======== PROVIDED INFORMATION ========

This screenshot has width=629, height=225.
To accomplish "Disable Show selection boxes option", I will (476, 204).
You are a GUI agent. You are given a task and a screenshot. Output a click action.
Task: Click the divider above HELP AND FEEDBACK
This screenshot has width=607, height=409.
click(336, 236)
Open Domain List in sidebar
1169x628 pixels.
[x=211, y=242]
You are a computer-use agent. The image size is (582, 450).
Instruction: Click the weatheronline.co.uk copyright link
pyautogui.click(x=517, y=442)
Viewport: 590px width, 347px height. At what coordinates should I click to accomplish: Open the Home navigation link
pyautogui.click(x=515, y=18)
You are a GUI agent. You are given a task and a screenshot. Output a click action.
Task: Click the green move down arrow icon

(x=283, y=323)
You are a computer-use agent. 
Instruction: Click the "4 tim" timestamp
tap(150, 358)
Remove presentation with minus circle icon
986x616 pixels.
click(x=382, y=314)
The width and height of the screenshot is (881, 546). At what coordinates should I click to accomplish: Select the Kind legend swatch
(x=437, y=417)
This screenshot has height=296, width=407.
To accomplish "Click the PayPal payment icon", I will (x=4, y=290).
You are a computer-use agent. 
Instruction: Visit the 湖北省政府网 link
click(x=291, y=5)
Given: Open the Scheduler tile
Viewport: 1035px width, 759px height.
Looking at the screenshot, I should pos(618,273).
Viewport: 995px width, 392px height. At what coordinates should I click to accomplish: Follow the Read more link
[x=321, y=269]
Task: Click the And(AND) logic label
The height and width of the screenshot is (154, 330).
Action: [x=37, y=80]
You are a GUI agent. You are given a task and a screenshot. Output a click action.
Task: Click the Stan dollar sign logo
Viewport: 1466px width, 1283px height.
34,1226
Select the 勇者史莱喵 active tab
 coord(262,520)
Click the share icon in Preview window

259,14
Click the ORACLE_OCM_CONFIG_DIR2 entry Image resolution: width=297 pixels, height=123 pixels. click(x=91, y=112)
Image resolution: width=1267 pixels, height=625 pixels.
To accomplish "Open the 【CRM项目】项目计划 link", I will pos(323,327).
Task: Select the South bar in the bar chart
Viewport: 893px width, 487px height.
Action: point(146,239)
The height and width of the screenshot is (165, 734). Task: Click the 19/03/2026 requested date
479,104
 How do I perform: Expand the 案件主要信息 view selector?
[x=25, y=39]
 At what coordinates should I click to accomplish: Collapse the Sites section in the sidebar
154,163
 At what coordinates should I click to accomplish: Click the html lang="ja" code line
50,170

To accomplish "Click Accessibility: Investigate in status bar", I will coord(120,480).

========

» WHAT YOU HAVE TO DO: An exact reproduction of all the entries above is the expected answer.

» OUTPUT OF THE TASK:
This screenshot has width=629, height=225.
To accomplish "Disable Show selection boxes option", I will (476, 204).
You are a GUI agent. You are given a task and a screenshot. Output a click action.
Task: Click the divider above HELP AND FEEDBACK
This screenshot has width=607, height=409.
click(336, 236)
Open Domain List in sidebar
1169x628 pixels.
[x=211, y=242]
You are a computer-use agent. The image size is (582, 450).
Instruction: Click the weatheronline.co.uk copyright link
pyautogui.click(x=517, y=442)
Viewport: 590px width, 347px height. At what coordinates should I click to accomplish: Open the Home navigation link
pyautogui.click(x=515, y=18)
You are a GUI agent. You are given a task and a screenshot. Output a click action.
Task: Click the green move down arrow icon

(x=283, y=323)
You are a computer-use agent. 
Instruction: Click the "4 tim" timestamp
tap(150, 358)
Remove presentation with minus circle icon
986x616 pixels.
click(x=382, y=314)
The width and height of the screenshot is (881, 546). At what coordinates should I click to accomplish: Select the Kind legend swatch
(x=437, y=417)
This screenshot has height=296, width=407.
To accomplish "Click the PayPal payment icon", I will (x=4, y=290).
You are a computer-use agent. 
Instruction: Visit the 湖北省政府网 link
click(x=291, y=5)
Given: Open the Scheduler tile
Viewport: 1035px width, 759px height.
Looking at the screenshot, I should pos(618,273).
Viewport: 995px width, 392px height. At what coordinates should I click to accomplish: Follow the Read more link
[x=321, y=269]
Task: Click the And(AND) logic label
The height and width of the screenshot is (154, 330).
Action: [x=37, y=80]
You are a GUI agent. You are given a task and a screenshot. Output a click action.
Task: Click the Stan dollar sign logo
Viewport: 1466px width, 1283px height.
34,1226
Select the 勇者史莱喵 active tab
 coord(262,520)
Click the share icon in Preview window

259,14
Click the ORACLE_OCM_CONFIG_DIR2 entry Image resolution: width=297 pixels, height=123 pixels. click(x=91, y=112)
Image resolution: width=1267 pixels, height=625 pixels.
To accomplish "Open the 【CRM项目】项目计划 link", I will pos(323,327).
Task: Select the South bar in the bar chart
Viewport: 893px width, 487px height.
Action: point(146,239)
The height and width of the screenshot is (165, 734). Task: Click the 19/03/2026 requested date
479,104
 How do I perform: Expand the 案件主要信息 view selector?
[x=25, y=39]
 At what coordinates should I click to accomplish: Collapse the Sites section in the sidebar
154,163
 At what coordinates should I click to accomplish: Click the html lang="ja" code line
50,170

To accomplish "Click Accessibility: Investigate in status bar", I will coord(120,480).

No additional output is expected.